There are a reassuring amount of career books for women out at the moment, each one inspiring you to kick ass and move up in the world. But which ones are worthy of the postage? I’ve scoured the internets and my own book collection to give you my top five books that will get you a promotion.

These books will motivate and inspire you to get what you deserve. They’re especially good reads if you’ve recently been told you suck at your job. Fear not – we’re here to help. Get the jasmine tea brewed, it’s time to study, Queens.

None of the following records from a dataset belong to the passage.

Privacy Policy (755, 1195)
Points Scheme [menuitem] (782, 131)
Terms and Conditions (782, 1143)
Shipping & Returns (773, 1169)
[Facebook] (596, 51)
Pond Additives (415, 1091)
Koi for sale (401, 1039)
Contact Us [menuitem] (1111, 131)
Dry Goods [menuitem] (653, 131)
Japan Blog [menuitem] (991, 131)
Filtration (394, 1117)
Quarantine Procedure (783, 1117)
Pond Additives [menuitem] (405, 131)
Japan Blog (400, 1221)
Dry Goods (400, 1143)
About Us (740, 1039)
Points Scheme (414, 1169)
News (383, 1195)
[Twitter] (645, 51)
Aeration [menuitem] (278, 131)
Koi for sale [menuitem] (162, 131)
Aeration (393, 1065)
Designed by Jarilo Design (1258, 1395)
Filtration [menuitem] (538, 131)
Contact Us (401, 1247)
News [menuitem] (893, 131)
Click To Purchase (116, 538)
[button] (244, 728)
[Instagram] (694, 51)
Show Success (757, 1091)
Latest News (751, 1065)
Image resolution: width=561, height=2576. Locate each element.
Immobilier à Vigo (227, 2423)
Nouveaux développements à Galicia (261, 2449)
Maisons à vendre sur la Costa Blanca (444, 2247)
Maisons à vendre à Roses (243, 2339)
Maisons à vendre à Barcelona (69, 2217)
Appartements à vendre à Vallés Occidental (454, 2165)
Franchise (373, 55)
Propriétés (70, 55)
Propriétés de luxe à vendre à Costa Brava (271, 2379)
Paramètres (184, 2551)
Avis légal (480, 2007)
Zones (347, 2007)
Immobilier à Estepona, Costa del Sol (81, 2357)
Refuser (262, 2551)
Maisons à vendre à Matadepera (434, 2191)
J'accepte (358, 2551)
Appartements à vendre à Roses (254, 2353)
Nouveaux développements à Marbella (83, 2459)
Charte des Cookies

1: Feminist Fight Club – Jessica Bennett

My fervent love of Feminist Fight Club (FFC) is felt in every meeting at work when I use one of the book’s brilliant monikers. Manterrupting being one of my favourites and is used every time a male colleague has the ovaries to interupt me. FFC Advice focuses on helping out your fellow woman, instead of bringing her down, and how you can get what you want even with a particularly unruly man stopping you.

The book gives practical real-world advice on how to get the promotion you want. There’s a whole chapter on it, including step-by-step instructions on how to deal with your boss, what happens if you don’t get what you want, and how much money to ask for. Honestly, it’s The Bible for female empowerment in the workplace, and you need to read it.

Crown rating for Feminist Fight Club:

2: The Glass Wall – Sue Unerman & Kathryn Jacob

I was lucky enough to see the two authors of this book speak last year, and they were so inspiring. They both lead incredibly successful careers (Jacob is CEO of Pearl & Dean, Unerman a big wig at MediaCom) and have distilled their years of wisdom into a practical guide to smashing the glass ceiling at work. Much like FFC, The Glass Wall highlights the insidious sexism found in the workplace – it’s not bum-slapping anymore, it’s lack of recognition and unrealistic maternity leave. Full of case studies and sage advice, it’s hard not to read it all in one sitting – I know I did.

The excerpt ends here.